CNDAC (2'-C-cyano-2'-deoxy-1-β-d-arabino-pentofuranosyl-cytosine, DFP10917) and its orally bioavailable
prodrug,
sapacitabine, are undergoing clinical trials for
hematologic malignancies and solid
tumors. The unique action mechanism of inducing
DNA strand breaks distinguishes
CNDAC from other
deoxycytidine analogs. To optimize the clinical potentials of
CNDAC, we explored multiple strategies combining
CNDAC with chemotherapeutic agents targeting distinct DNA damage repair pathways that are currently in clinical use. The ability of each agent to decrease proliferative potential, determined by clonogenic assays, was determined in paired cell lines proficient and deficient in certain DNA repair
proteins. Subsequently, each agent was used in combination with
CNDAC at fixed concentration ratios. The clonogenicity was quantitated by median effect analysis, and a combination index was calculated.
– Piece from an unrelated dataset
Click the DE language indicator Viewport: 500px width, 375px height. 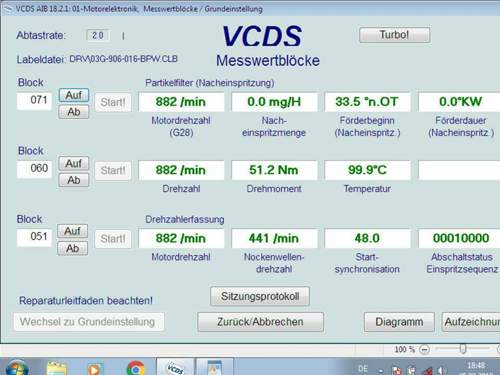[x=363, y=369]
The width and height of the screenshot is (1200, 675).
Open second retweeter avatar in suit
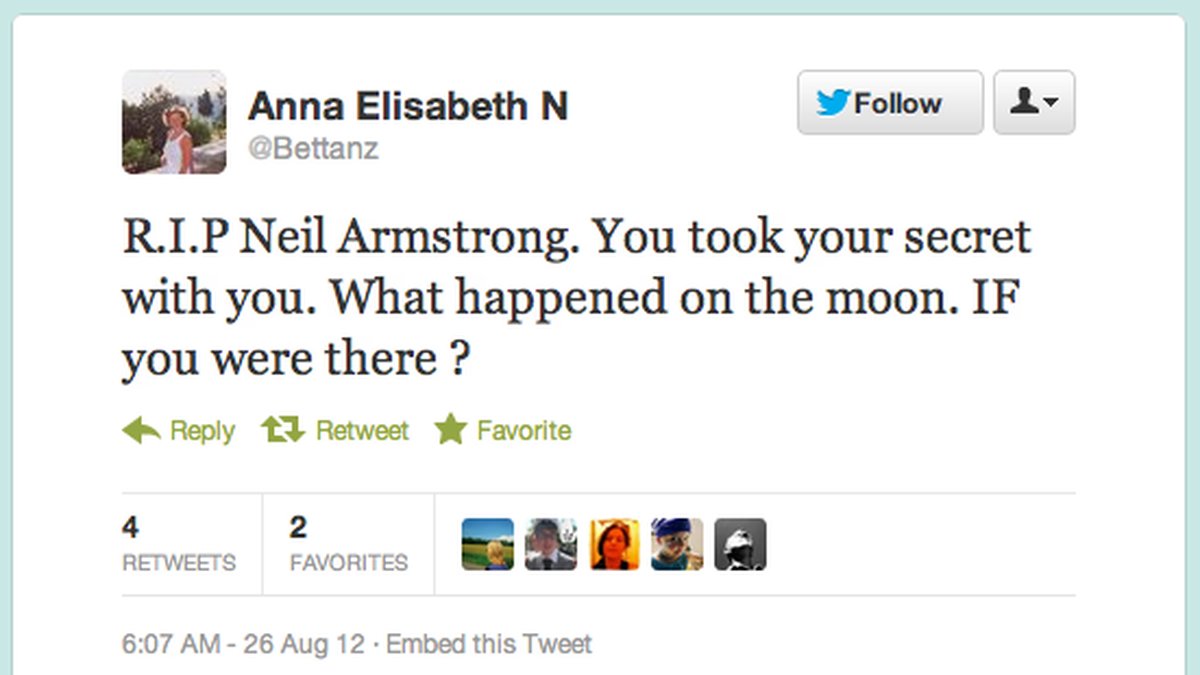tap(551, 544)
The c-Abl
kinase inhibitor
imatinib had synergy with
CNDAC in HCT116 cells, regardless of p53 status. Inhibitors of PARP1 that interfere with homologous recombination (HR) repair or base excision repair (BER) and agents such as
temozolomide that cause DNA damage repaired by the BER pathway were also synergistic with
CNDAC. The toxicity of the
nitrogen mustards
bendamustine and
cytoxan, or of
platinum compounds, which generate
DNA adducts repaired by nucleotide excision repair and HR, was additive with
CNDAC. An additive cell killing was also achieved by the combination of
CNDAC with
taxane mitotic inhibitors (
paclitaxel and
docetaxel). At concentrations that allow survival of the majority of wild-type cells, the synergistic or additive combination effects were selective in HR-deficient cells. This study provides mechanistic rationales for combining
CNDAC with other active drugs. Mol
Cancer Ther; 15(10); 2302-13. ©2016 AACR.